## LISTED RECORDS

■ ■ ■ ■

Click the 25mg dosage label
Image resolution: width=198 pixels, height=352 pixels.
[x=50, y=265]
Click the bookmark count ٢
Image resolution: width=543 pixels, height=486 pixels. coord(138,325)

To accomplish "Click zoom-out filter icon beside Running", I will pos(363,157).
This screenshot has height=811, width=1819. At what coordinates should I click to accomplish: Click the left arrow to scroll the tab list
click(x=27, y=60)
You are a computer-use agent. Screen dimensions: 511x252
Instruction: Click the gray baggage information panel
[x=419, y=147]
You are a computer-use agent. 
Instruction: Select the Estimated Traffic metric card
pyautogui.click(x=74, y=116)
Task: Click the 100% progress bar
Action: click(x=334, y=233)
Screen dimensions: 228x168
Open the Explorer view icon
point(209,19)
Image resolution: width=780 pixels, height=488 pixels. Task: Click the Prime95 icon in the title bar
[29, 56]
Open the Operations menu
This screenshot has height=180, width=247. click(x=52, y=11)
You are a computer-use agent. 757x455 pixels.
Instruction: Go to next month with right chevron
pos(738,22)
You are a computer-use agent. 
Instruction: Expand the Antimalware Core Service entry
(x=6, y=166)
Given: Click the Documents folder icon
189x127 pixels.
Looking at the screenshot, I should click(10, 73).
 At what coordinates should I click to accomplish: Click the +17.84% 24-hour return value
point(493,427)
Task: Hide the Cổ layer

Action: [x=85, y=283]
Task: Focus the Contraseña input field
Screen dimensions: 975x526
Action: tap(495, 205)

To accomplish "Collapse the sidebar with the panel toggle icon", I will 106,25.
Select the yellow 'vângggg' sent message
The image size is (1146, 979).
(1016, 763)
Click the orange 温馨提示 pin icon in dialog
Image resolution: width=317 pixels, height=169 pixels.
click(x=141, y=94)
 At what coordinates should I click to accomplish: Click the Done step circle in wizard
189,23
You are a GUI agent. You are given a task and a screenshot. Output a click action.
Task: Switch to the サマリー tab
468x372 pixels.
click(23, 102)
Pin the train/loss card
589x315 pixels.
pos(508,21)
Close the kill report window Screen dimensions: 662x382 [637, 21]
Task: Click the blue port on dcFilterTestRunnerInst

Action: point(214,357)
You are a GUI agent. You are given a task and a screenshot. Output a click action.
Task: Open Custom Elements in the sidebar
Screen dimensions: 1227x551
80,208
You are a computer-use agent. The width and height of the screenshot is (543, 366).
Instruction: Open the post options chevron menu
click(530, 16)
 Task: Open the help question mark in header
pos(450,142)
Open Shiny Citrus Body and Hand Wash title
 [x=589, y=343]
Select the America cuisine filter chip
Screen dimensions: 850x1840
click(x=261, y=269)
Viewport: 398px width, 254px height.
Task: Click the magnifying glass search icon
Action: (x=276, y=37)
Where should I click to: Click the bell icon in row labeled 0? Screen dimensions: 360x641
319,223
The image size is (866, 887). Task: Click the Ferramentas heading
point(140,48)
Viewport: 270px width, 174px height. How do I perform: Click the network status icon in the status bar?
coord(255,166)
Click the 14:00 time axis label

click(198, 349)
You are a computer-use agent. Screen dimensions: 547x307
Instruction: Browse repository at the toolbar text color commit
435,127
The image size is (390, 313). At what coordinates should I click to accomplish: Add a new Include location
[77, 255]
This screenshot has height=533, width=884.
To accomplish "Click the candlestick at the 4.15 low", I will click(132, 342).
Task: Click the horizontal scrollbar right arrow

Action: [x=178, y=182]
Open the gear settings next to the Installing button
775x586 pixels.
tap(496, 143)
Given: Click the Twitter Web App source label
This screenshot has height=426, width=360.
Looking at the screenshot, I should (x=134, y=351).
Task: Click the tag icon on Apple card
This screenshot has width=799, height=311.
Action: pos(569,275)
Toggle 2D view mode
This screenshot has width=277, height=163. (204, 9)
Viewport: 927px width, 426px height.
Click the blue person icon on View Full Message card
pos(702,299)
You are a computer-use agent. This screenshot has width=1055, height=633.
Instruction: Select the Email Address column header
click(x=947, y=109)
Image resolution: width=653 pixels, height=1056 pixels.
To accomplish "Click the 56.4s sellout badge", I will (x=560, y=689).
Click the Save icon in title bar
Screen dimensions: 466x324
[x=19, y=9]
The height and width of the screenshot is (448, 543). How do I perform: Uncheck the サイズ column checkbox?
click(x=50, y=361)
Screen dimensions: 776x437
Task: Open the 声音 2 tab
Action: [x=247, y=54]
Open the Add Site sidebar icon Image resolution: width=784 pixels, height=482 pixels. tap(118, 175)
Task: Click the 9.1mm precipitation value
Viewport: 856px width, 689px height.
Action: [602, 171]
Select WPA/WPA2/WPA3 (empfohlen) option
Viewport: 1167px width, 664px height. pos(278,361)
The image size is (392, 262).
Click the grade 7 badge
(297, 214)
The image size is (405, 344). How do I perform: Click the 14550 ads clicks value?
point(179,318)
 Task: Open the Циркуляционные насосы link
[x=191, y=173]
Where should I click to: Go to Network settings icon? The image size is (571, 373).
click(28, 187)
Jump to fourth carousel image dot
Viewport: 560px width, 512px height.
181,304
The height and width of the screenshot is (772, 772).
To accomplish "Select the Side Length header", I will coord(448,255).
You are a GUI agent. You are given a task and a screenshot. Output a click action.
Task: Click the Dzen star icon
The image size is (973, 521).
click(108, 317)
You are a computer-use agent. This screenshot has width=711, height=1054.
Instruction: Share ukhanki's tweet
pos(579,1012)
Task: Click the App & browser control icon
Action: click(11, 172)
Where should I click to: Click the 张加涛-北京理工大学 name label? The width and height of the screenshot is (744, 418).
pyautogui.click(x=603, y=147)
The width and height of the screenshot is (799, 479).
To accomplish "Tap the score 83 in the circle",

■ ■ ■ ■

Look through the material above and pick out each line holding the word "sidebar".

## RESPONSE TO THIS TASK
To accomplish "Collapse the sidebar with the panel toggle icon", I will 106,25.
Task: Open Custom Elements in the sidebar
Open the Add Site sidebar icon Image resolution: width=784 pixels, height=482 pixels. tap(118, 175)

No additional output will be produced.